In the present report, the effect of glucose and stearin (substrate composed by saturated free-fatty acids) on the production of biomass, reserve lipid, and citric acid by Yarrowia lipolytica ACA-DC 50109 was investigated in nitrogen-limited cultures. Numerical models that were used in order to quantify the kinetic behavior of the above Yarrowia lipolytica strain showed successful simulation, while the optimized parameter values were similar to those experimentally measured and the predictive ability of the models was satisfactory. In nitrogen-limited cultures in which glucose was used as the sole substrate, satisfactory growth and no glucose inhibition occurred, although in some cases the initial concentration of glucose was significantly high (150 g/l). Citric acid production was observed in all trials, which was in some cases notable (final concentration 42.9 g/l, yield 0.56 g per g of sugar consumed). The concentration of unsaturated cellular fatty acids was slightly lower when the quantity of sugar in the medium was elevated. In the cases in which stearin and glucose were used as co-substrates, in spite of the fact that the quantity of cellular lipid inside the yeast cells varied remarkably (from 0.3 to 2.0 g/l-4 to 20% wt/wt), de novo fatty acid biosynthesis was observed. This activity increased when the yeast cells assimilated higher sugar quantities. The citric acid produced was mainly derived from the catabolism of sugar. Nevertheless, citric acid yield on sugar consumed and citrate specific production rate, as evaluated by the numerical model, presented substantially higher values in the fermentation in which no fat was used as glucose co-substrate compared with the cultures with stearin used as co-substrate.

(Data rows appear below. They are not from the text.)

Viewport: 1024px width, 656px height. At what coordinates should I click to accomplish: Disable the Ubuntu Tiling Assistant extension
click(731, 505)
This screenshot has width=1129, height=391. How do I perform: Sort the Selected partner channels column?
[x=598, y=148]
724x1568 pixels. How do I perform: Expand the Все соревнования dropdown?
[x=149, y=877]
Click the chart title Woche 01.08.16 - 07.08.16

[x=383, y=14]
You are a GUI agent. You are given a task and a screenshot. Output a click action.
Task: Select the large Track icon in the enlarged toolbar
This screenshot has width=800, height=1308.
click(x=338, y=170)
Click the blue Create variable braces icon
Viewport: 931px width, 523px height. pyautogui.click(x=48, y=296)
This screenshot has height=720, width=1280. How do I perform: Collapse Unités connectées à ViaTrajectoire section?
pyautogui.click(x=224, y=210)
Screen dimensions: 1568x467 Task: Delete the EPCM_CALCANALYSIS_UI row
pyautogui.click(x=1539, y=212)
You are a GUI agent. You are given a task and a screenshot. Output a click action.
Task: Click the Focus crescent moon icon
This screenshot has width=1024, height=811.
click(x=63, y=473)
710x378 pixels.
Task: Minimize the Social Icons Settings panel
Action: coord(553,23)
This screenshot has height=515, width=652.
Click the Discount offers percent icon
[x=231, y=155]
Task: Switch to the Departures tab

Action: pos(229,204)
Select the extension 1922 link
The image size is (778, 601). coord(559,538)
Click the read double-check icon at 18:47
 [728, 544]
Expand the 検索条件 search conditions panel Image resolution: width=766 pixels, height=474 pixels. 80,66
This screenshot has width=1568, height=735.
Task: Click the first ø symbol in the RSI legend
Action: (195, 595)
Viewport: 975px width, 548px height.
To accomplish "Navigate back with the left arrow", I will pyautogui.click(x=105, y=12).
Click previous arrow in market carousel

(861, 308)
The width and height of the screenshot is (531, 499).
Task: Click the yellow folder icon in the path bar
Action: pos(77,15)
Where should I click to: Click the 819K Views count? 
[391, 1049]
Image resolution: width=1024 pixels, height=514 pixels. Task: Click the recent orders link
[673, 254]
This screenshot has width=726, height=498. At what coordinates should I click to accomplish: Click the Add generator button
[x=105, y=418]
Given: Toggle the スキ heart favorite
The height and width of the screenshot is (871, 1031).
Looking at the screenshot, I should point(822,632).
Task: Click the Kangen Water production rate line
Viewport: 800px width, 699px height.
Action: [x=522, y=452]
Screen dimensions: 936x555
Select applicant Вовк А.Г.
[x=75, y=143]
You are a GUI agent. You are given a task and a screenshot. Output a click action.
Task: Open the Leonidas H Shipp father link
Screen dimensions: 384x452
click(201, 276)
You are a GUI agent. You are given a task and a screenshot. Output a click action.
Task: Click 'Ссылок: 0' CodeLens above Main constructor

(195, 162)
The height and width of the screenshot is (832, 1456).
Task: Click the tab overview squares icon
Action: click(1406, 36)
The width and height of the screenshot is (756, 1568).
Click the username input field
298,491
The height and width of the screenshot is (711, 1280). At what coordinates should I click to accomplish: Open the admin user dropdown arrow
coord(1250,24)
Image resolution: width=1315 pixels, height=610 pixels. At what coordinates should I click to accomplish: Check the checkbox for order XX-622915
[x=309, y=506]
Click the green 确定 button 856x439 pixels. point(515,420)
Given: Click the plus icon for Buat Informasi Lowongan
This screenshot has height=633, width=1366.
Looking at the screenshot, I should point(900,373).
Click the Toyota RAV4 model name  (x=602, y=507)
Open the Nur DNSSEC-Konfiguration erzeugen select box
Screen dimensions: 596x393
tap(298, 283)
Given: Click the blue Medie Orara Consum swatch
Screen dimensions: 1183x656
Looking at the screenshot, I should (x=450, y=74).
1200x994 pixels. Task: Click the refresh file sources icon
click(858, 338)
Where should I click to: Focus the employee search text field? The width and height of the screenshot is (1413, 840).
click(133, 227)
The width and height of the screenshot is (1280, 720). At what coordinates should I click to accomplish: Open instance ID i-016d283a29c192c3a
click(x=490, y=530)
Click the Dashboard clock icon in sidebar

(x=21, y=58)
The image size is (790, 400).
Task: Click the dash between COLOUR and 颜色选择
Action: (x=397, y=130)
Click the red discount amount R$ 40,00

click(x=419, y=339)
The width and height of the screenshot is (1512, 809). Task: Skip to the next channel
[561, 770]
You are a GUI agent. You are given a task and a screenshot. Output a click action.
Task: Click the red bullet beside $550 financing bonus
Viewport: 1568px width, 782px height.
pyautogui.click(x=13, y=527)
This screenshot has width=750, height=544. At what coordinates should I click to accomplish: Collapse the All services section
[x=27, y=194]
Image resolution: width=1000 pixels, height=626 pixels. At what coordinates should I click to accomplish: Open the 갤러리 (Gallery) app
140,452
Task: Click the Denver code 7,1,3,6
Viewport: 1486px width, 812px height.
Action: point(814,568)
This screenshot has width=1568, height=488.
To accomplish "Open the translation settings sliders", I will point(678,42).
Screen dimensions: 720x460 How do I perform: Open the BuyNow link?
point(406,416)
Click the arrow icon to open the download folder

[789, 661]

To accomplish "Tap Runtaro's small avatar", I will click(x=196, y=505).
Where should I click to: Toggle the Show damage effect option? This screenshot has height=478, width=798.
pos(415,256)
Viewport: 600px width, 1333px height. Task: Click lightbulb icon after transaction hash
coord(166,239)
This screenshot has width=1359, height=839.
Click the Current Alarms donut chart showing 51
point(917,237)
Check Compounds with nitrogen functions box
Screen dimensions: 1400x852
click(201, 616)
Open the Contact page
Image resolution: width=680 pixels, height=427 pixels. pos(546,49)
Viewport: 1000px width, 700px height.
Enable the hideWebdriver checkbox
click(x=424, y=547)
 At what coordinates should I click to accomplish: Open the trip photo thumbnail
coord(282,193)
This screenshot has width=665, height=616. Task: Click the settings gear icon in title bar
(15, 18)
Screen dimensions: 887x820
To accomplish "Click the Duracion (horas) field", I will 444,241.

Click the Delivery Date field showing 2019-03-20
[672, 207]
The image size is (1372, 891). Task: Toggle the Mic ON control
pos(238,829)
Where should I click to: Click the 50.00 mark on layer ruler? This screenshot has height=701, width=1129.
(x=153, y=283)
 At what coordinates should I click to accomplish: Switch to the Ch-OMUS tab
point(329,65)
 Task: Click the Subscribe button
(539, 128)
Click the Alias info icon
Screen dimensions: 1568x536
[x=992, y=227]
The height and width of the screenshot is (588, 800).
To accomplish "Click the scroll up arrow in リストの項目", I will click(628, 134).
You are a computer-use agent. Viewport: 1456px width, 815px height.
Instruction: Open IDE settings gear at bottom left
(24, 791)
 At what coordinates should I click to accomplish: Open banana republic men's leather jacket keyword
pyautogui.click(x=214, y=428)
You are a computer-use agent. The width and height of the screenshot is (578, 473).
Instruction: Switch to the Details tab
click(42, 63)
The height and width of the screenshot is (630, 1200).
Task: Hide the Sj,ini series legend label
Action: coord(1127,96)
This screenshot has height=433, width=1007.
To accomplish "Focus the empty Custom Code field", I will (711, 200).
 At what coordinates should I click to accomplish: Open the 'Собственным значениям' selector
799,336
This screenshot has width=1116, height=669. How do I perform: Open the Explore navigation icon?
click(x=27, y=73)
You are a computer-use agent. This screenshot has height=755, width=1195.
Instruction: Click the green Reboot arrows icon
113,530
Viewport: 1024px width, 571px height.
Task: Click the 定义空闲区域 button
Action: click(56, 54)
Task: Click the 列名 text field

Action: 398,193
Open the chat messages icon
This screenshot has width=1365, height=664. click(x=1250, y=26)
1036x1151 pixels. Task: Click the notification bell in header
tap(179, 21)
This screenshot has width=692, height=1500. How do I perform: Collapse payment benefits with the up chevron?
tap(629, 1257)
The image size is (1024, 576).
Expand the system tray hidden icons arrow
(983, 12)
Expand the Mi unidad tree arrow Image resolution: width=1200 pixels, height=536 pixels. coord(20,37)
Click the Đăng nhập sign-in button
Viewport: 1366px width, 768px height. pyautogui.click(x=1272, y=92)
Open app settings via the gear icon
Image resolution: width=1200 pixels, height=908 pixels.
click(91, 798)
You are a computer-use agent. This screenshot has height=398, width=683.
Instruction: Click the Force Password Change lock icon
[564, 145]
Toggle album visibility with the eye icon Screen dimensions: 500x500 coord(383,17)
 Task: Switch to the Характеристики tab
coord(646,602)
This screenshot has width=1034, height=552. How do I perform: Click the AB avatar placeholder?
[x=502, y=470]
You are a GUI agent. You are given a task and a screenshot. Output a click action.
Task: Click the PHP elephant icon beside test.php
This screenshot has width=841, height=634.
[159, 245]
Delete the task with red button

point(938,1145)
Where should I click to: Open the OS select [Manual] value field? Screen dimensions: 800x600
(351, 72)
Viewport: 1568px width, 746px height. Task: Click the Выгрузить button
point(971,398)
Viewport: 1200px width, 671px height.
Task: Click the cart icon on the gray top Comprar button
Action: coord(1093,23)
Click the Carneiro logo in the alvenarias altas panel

Industrial derivative of tallow: a promising renewable substrate for microbial lipid, single-cell protein and lipase production by Yarrowia lipolytica

The aim of the present study was to assess the potential of valorisation of a solid industrial derivative of tallow, composed of saturated free-fatty acids ("stearin"), by fermentations carried out by the yeast Yarrowia lipolytica ACA-DC 50109 in order to produce microbial lipid, biomass and extra-cellular lipase. High quantities of biomass were produced (biomass yield of around 1.1 ± 0.1 g of total biomass produced per g of fat consumed) when the organism was grown in shake flasks, regardless of the concentration of extra-cellular nitrogen present. Cellular lipids accumulated in notable quantities regardless of the nitrogen availability of the medium, though this process was clearly favoured at high initial fat and low initial nitrogen concentrations. The maximum quantity of fat produced was 7.9 mg/ml corresponding to 52.0% (wt/wt) of lipid in the dry biomass. Lipase production was critically affected by the medium composition and its concentration clearly increased with increasing concentrations of fat and extra-cellular nitrogen concentration reaching a maximum level of 2.50 IU/ml. Lipase concentration decreased in the stationary growth phase. In bioreactor trials, in which higher agitation and aeration conditions were employed compared with the equivalent trial in the flasks, significantly higher quantities of biomass were produced (maximum concentration 30.5 mg/ml, yield of 1.6 g of total biomass produced per g of fat consumed) while remarkably lower quantities of cellular lipids and extra-cellular lipase were synthesised. Numerical models successfully simulated both conversion of substrate fat into biomass and production and subsequent hydrolysis of extra-cellular lipase and presented a satisfactory predictive ability verifying the potential for single-cell protein and lipase production by Yarrowia lipolytica ACA-DC 50109. In all cultures, the mycelial form of the culture was dominant with few single cells present.